Astronomers use galaxy cluster to determine size, age of universe
ANN ARBOR—If you look high up in the southern sky on May evenings, you are actually looking out from our Milky Way Galaxy into the remove universe, according to University of Michigan astronomer Richard Teske. Far beyond the constellation of Virgo, the Reclining Maiden, lies a great cluster of galaxies that only can be seen with medium- or large-sized amateur telescopes. This cluster of 3,000 galaxies is a focal point of astronomers’ efforts to learn the true size and age of the universe.
Galaxy clusters are made up of large numbers of individual galaxies, which are themselves huge aggregations of tens of billions of stars. Some galaxies take the shape of huge spirals, others are football-shaped, while some are ragged and without any recognizable structure. “Galaxies like to stay near other galaxies, and are seldom found alone,” Teske said. “This tendency to form groups or clusters is an important clue to their history.” Before galaxies formed, the universe was filled with immense clouds of gas. These clouds split or fragmented into smaller galaxy-sized clouds. Stars condensed out of gases within the fragments, generating the galaxies we see today. The process gave rise to groups of galaxies, each cluster a descendant of one of the original, huge clouds. Galaxies in a cluster have remained with their original companions since they formed, their mutual gravitational pull upon one another keeping them from parting company as the universe expands.

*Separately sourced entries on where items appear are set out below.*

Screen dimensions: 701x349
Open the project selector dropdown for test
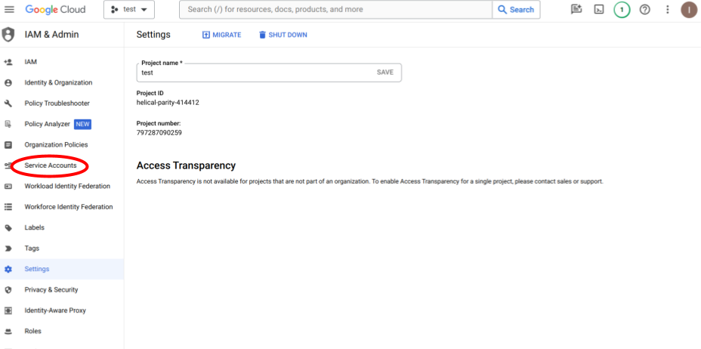click(128, 10)
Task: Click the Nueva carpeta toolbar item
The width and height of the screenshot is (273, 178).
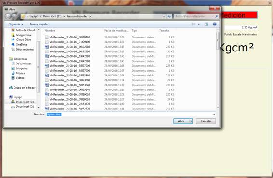Action: [x=39, y=24]
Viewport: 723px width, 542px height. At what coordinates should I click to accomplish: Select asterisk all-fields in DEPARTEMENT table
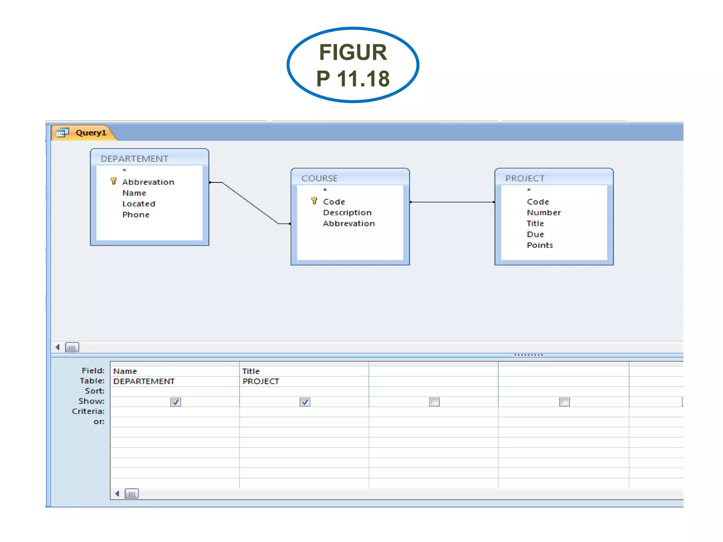(x=124, y=171)
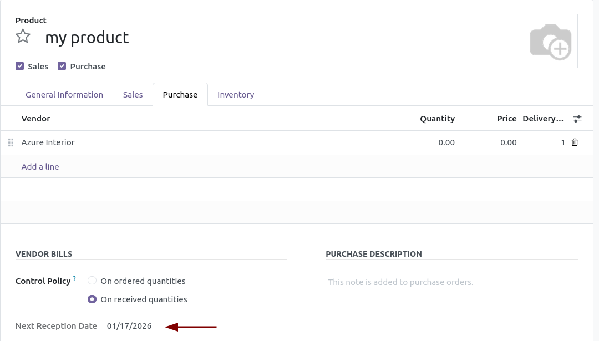
Task: Disable the Purchase checkbox
Action: 62,66
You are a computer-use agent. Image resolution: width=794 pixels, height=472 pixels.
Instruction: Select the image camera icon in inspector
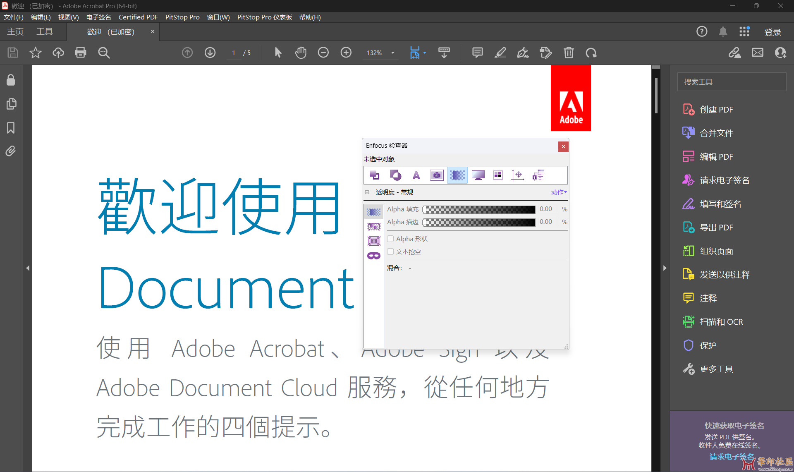[x=436, y=175]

“Galaxy clusters are often regarded as the true ‘units’ of the universe’s structure, the real bricks of the building,” Teske explained. “Some clusters have many thousands of member galaxies, others only a few,” Teske added. “Our own Milky Way Galaxy has two dozen companions in a small cluster that spreads across three million light-years of space. The actual distance across our difficulties encountered by astronomers in determining the distances to remote galaxies.” The Hubble Space Telescope is now being used in a project designed to improve methods of distance measurement. The Virgo Cluster supplies a key reference point in the project, according to Teske.
Astronomical methods for determining distances to galaxies all make use of the same basic concept, which turns the measurement of distance into a measurement of brightness. For instance, two identical stars seen at different distances will have different brightnesses. When the brightness and the distance of one star is known, measurement of the other’s brightness allows its distance to be calculated. Methods based on the concept employ measurement of the average brightnesses of certain kinds of variable stars, of the brightnesses of exploding stars called supernovas and of other easily identifiable objects that inhabit distant galaxies.
“The central difficulty is knowing the real distance of one of the objects,” Teske said. “This is the problem the Hubble Space Telescope will address through observations of the Virgo Cluster.” Astronomers are using the Hubble to pin down the distance to the Virgo Cluster with measurements of brightnesses of variable stars and other objects in the galaxies there. When the different methods reliably give the same distance to Virgo, they’ll be used to determine distances to even more remote galaxy clusters.
Scientists expect that by the year 2000 most of the uncertainty about distances in the universe will be eliminated. “A longstanding related problem, the uncertainty of the age of the universe, will be automatically solved when the distance problem is settled. The universe’s age is calculated based on the speed of the universe’s expansion,” Teske said. “Determining how fast it expands depends not only on measuring how fast the galaxy clusters recede from us, which is fairly easy to do, but also upon measuring their distances as exactly as possible, which is still hard to do. Estimates of the age have ranged from 8 billion years to 14 billion years, owing to the uncertainty of distances. The expected improvement of distance estimates by Hubble is going to sharpen up knowledge of the universe’s speed of expansion and hence provide a reliable estimate of its age.”